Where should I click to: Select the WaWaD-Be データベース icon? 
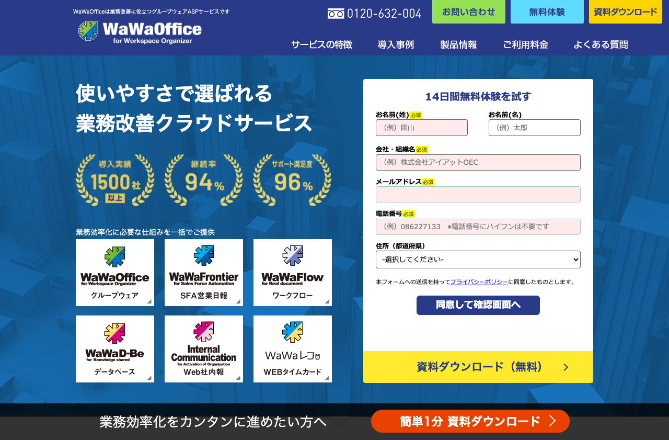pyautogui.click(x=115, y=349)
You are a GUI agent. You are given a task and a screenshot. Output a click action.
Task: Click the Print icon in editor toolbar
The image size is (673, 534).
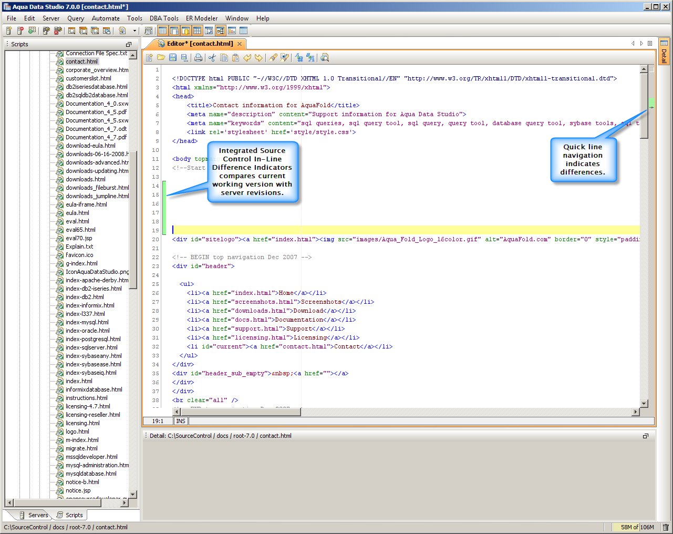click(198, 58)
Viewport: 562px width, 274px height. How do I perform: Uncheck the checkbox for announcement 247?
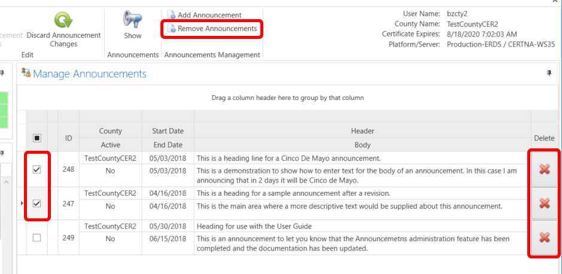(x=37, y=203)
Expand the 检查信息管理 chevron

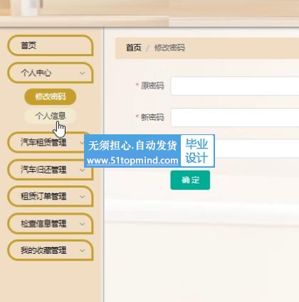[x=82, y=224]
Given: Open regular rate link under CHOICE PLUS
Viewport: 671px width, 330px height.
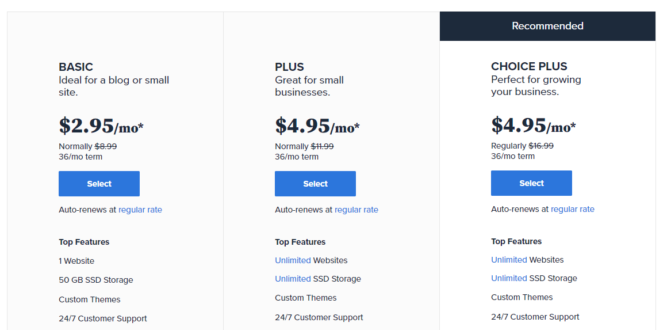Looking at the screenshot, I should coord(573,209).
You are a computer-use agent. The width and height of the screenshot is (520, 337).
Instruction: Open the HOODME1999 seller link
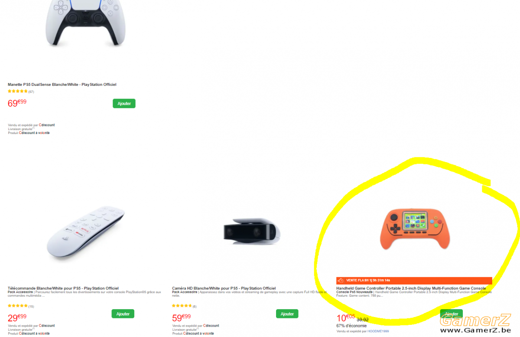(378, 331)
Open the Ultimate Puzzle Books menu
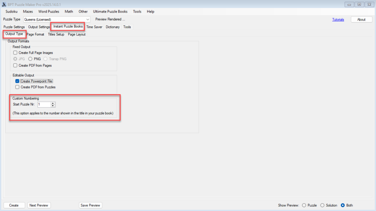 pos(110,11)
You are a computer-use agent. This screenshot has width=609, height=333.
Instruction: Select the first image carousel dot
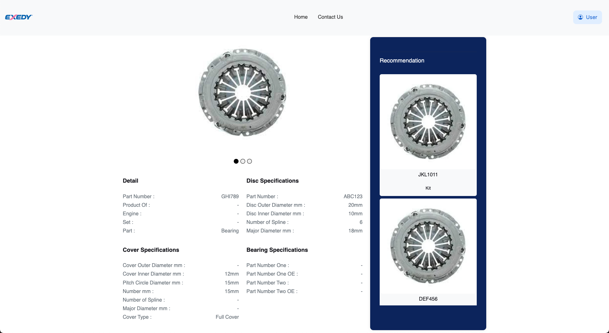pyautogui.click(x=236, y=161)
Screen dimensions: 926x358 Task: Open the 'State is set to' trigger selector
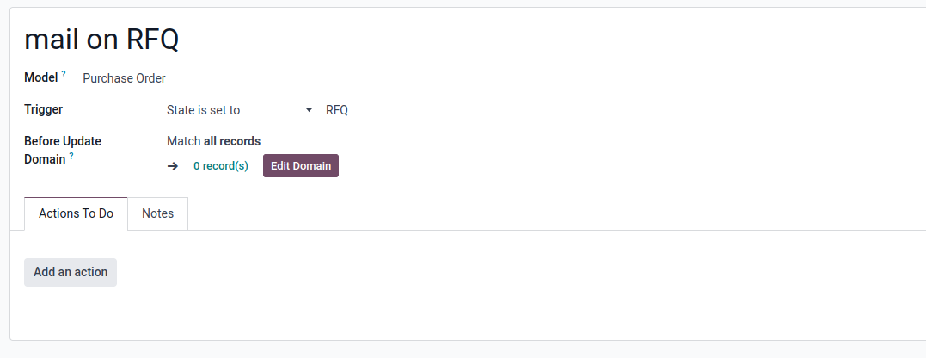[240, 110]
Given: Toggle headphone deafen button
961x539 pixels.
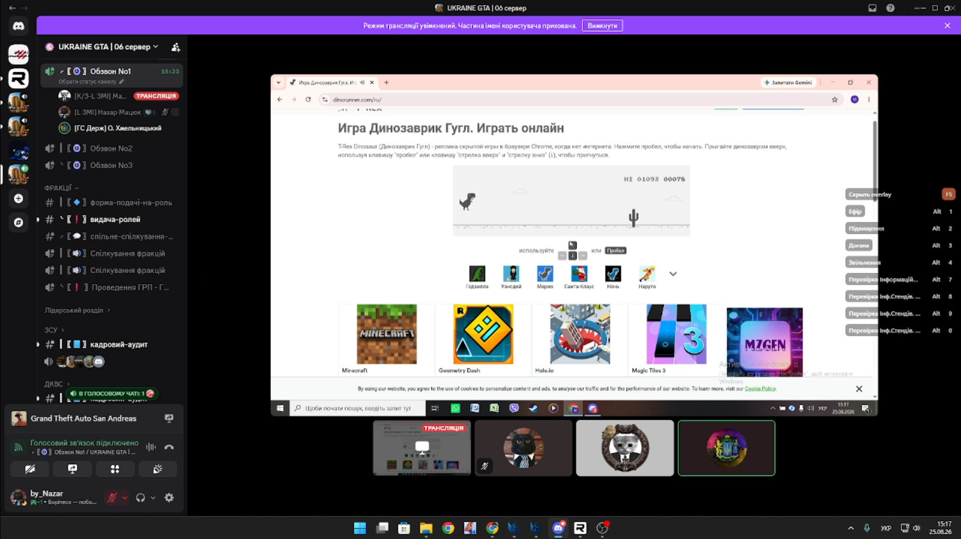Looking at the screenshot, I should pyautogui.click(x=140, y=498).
++++++++
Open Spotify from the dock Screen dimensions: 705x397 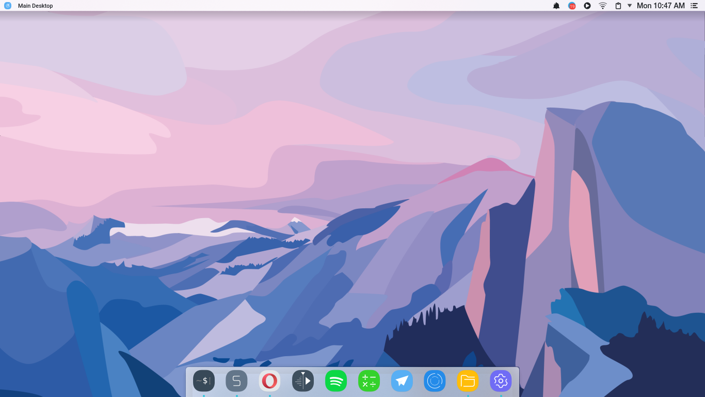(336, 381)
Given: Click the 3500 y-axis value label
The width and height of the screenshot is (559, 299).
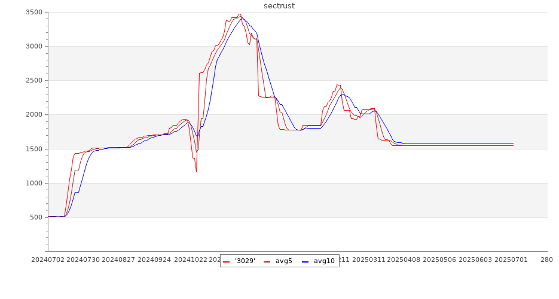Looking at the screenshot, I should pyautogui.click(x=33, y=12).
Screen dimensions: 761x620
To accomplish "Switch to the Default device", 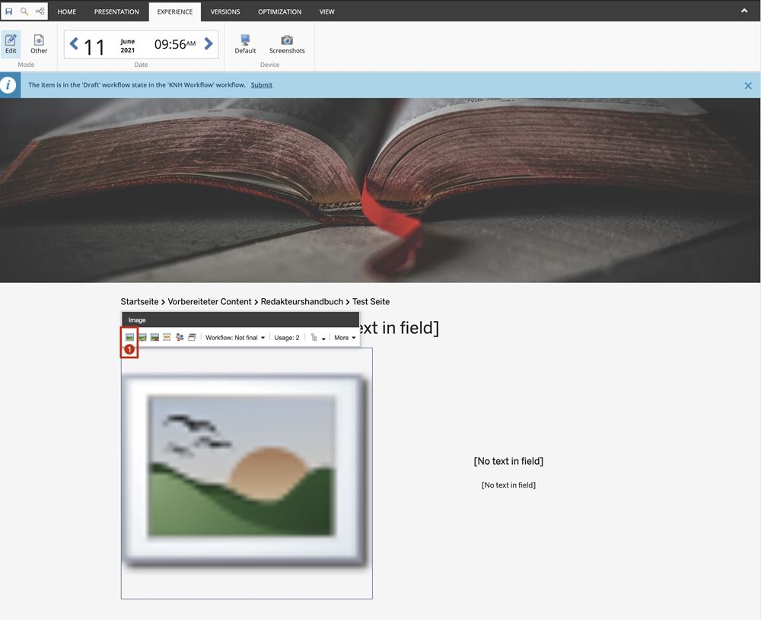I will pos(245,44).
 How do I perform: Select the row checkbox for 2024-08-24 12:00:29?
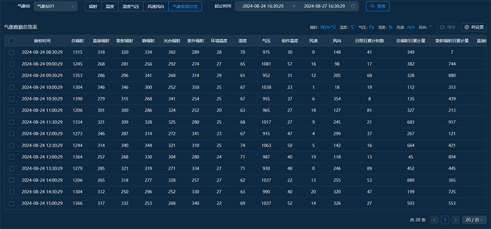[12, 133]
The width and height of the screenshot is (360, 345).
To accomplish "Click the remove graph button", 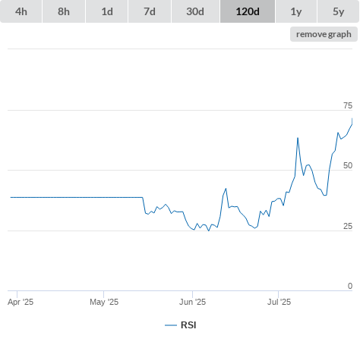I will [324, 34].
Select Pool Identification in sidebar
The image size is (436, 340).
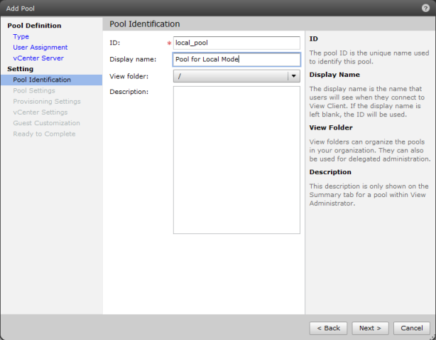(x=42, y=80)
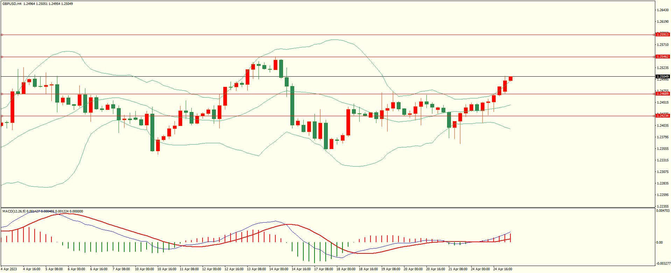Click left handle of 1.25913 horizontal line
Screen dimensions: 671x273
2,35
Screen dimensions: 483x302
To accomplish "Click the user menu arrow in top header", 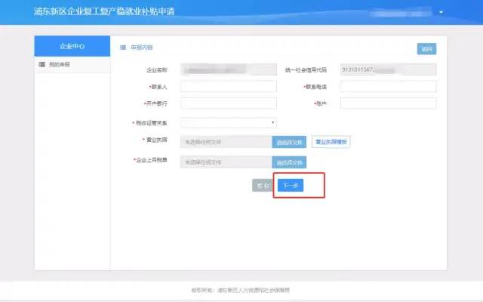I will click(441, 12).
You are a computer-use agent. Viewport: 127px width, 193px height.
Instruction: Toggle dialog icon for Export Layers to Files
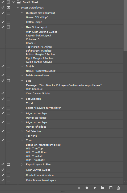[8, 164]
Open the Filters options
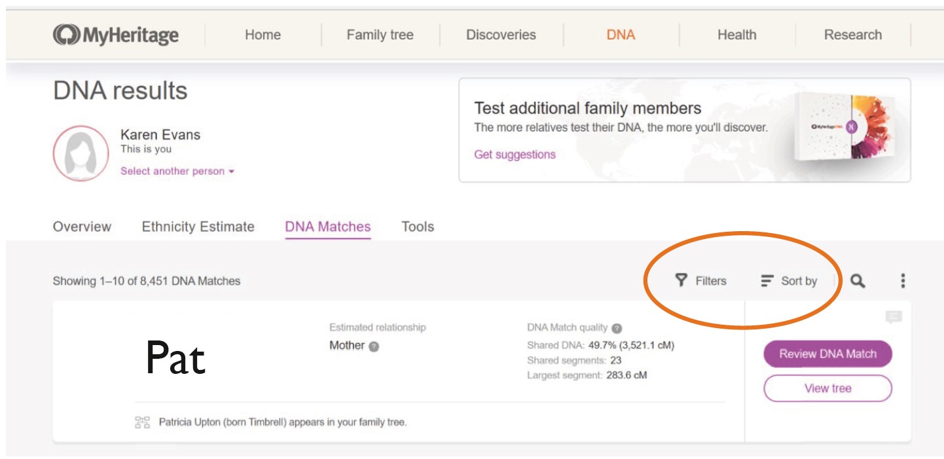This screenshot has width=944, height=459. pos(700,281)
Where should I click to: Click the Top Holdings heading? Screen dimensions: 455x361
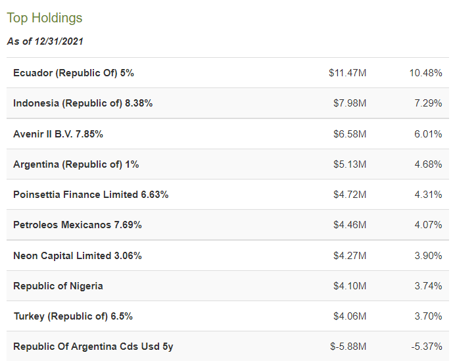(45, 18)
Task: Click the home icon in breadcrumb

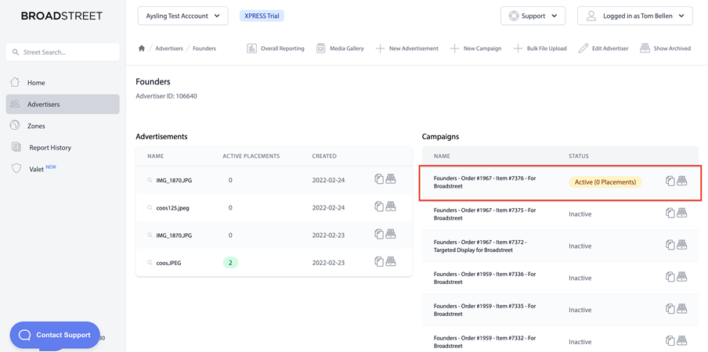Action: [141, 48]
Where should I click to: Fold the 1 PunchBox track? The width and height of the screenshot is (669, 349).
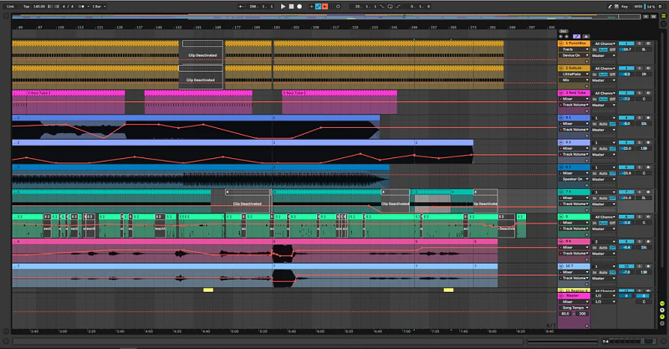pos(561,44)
++++++++
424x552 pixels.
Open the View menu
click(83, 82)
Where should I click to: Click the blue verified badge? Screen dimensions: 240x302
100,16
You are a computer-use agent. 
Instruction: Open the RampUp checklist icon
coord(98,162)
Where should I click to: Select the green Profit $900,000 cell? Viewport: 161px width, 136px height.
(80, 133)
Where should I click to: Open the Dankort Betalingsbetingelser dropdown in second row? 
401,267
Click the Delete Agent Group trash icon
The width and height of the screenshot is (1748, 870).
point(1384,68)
++++++++
Exercise: With pictures omitted, repeat the entries above word for word from the line holding "Viewport: 562px width, 274px" down to the line holding "You are a computer-use agent. The", keeping both of those lines.

Answer space:
Viewport: 562px width, 274px height. How do I perform: Uncheck the checkbox for announcement 247?
(x=37, y=203)
Expand the 检查信息管理 chevron

[x=82, y=224]
Given: Open regular rate link under CHOICE PLUS
Viewport: 671px width, 330px height.
Looking at the screenshot, I should coord(573,209).
You are a computer-use agent. The width and height of the screenshot is (520, 337).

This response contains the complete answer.